In the United States (US), advanced renewable fuels and biochemicals company Aemetis Inc. has announced that it has initiated the permitting and construction phase of its multi-dairy renewable biomethane digester cluster. In July 2018, the California Department of Food & Agriculture (CDFA) awarded two matching grants for a total of US$3 million to build biomethane digesters at the first two dairies in the Aemetis Biogas project. The CDFA grant program provides California state funding support for dairy digester projects to reduce methane emissions, decrease air pollution, improve the environment and lower carbon emissions. In addition to the on-dairy covered lagoon digesters, Aemetis plans to construct a local pipeline designed to connect about a dozen dairies to the Aemetis biorefinery in Keyes, California, then clean the biomethane for use in ethanol production or for powering compressed renewable natural gas (RNG) vehicles.
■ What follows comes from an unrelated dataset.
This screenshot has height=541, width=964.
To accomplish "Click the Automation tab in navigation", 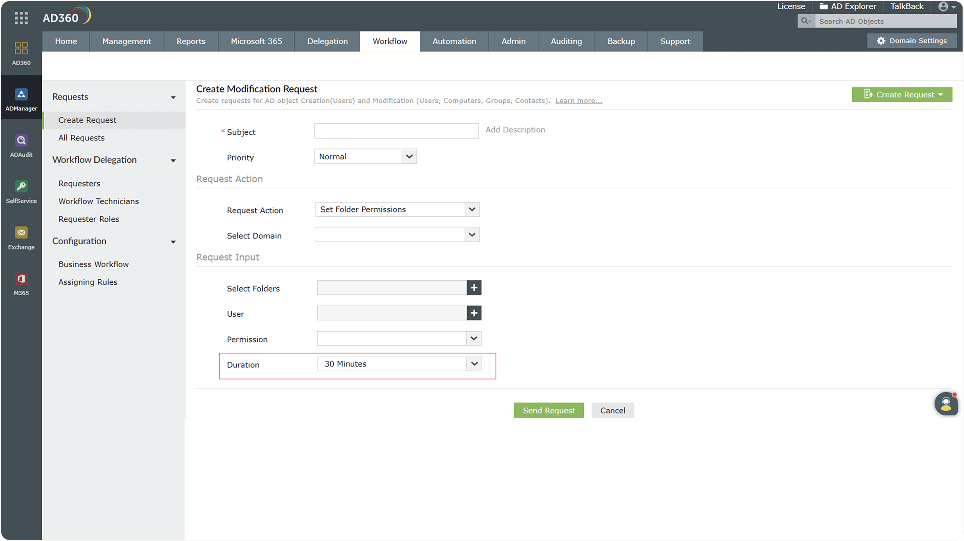I will click(x=454, y=41).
A renewable biomethane power plant built in Utah is expected to produce enough power to fuel a city the size of Bountiful in the coming years. The facility, built by Wasatch Resource Recovery, will be able to successfully capture renewable energy from food waste in order to produce natural gas. Not only that, it is constructed to prevent methane, a very potent greenhouse gas, from being produced as a byproduct. According to a Wasatch Resource Recovery press release, that could mean the equivalent of taking more than 75,000 cars off the highway annually. Utilizing Anaerobic Digestion, Wasatch intends to divert food waste from landfills and convert it into usable natural gas fuel. Anaerobic digestion is a natural process in which microorganisms break down waste like animal manure, food scraps, and human sewage to create biogas and biosolids.
A new report published by BloombergNEF and the Business Council for Sustainable Energy shows renewable energy is continuing to grow in the U.S., with 103 megawatts of capacity from biomass and waste-to-energy sources added last year. The report, titled “2019 Sustainable Energy in America Factbook,” finds that the U.S. electricity sector continued to improve its carbon intensity last year due to increased renewable energy and natural gas power generation and investments in energy efficiency. This improvement in carbon intensity was realized even though a stronger economy and volatile weather boosted energy demand and contributed to a rise in economy-wide carbon dioxide emissions. According to the report, consumers experienced near record low energy costs on a household basis in 2018 and the number of energy jobs grew.
Small scale bioSNG technology based on allothermal gasification is able to compete with large scale bioSNG technology based on pressurised oxygen-blown gasification. This technology has proved competitive in terms of GHG emissions, primary energy needs and conversion efficiency without high production costs. The results are part of the LignoSys research project, which has investigated the performance of three small scale (~10 MWth) thermochemical conversion routes for lignocellulosic feedstock to biomethane. The three thermochemical options were: Indirect gasification through the Heatpipe Reformer (HPR), PyroCatalytic Hydrogenation (PCH), Indirect gasification through the WoodRoll® process. The final report with the results has been published as Renewtec Report 008:2018 (DOI: 10.13140/RG.2.2.32372.81280).